PROBLEMS:
(1) In the passage on the Trust's Board of Trustees, how often is the Board scheduled to meet?
(2) Extend the passage on the Trust's Board of Trustees, picking up after its final sentence.

The Trust’s Board of Trustees (the “Board” or “Trustees”) is scheduled to meet four times a year. The Trustees, including those Trustees who were not “interested persons” of the Trust, as that term is defined in the Investment Company Act of 1940, as amended (the “Independent Trustees”), believe that matters bearing on the Management Agreement are considered at most, if not all, of their meetings. The Independent Trustees are advised by independent legal counsel selected by the Independent Trustees. The Trustees, including the Independent Trustees, regularly review, among other issues:
(i) arrangements in respect of the distribution of the Funds’ shares, (ii) the allocation of the Funds’ brokerage, if any, including allocations to brokers affiliated with the Adviser and the use of “soft” commission dollars to pay the Funds’ expenses and to pay for research and other similar services, (iii) the Adviser’s management of the relationships with the Funds’ third party service providers, including custodian and transfer agents, (iv) the resources devoted to and the record of compliance with the Funds’ investment policies and restrictions and with policies on personal securities transactions, (v) the nature, cost and character of non-investment management services provided by the Adviser and its affiliates and (vi) the relative performance of each Fund against peers for different time periods.

DATA PROVIDED:
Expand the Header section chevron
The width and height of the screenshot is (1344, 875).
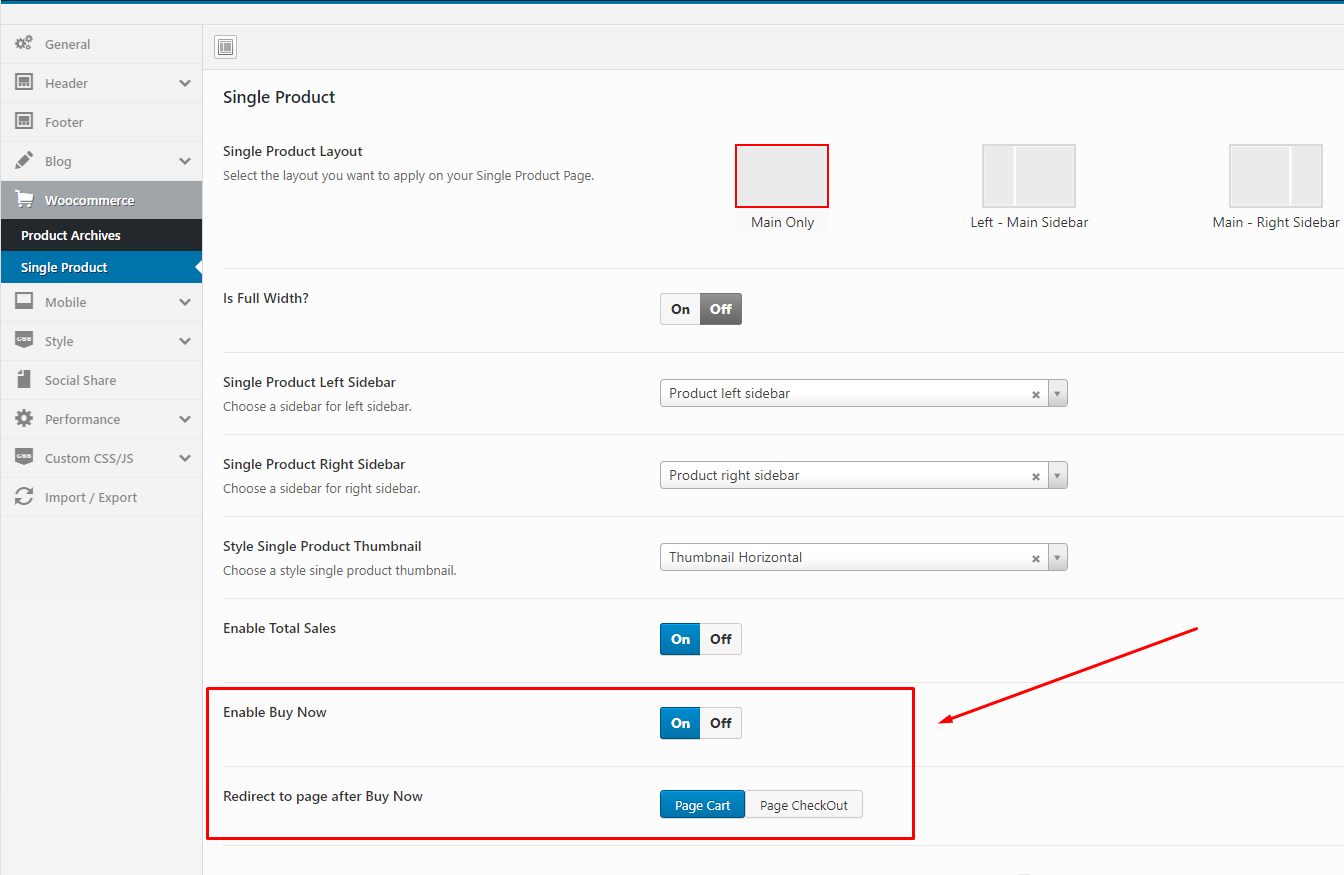click(x=185, y=83)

RESULTS:
(1) Four times a year.

(2)
In November 2005, the Trustees, including a majority of the Independent Trustees voting in person, approved the continuation, without any material changes, of the existing Management Agreement for Ariel Fund, Ariel Appreciation Fund and Ariel Focus Fund. In considering the Management Agreement, the Board of Trustees, including the Independent Trustees, did not identify any single factor as all-important or controlling.
In approving the renewal of the Management Agreement at their November 15, 2005 Board of Trustees meeting, the Board, including the Independent Trustees, reviewed significant information provided by the Adviser in response to written questions from the Management Contracts Committee (which consists solely of Independent Trustees) and held extended discussions with independent counsel to the Independent Trustees concerning the same. The Board, including Independent Trustees, also reviewed the findings made at a meeting of the Management Contracts Committee held on November 8, 2005, which conducted a detailed review of the Adviser’s responses and related information.
The Trustees considered the nature, extent and quality of the services provided by the Adviser. They also reviewed the nature and quality of the investment advisory and administrative services provided under the Management Agreement in relation to the fees. The Trustees noted that the Adviser and its personnel were sufficiently experienced and qualified to provide investment advisory services for the Funds.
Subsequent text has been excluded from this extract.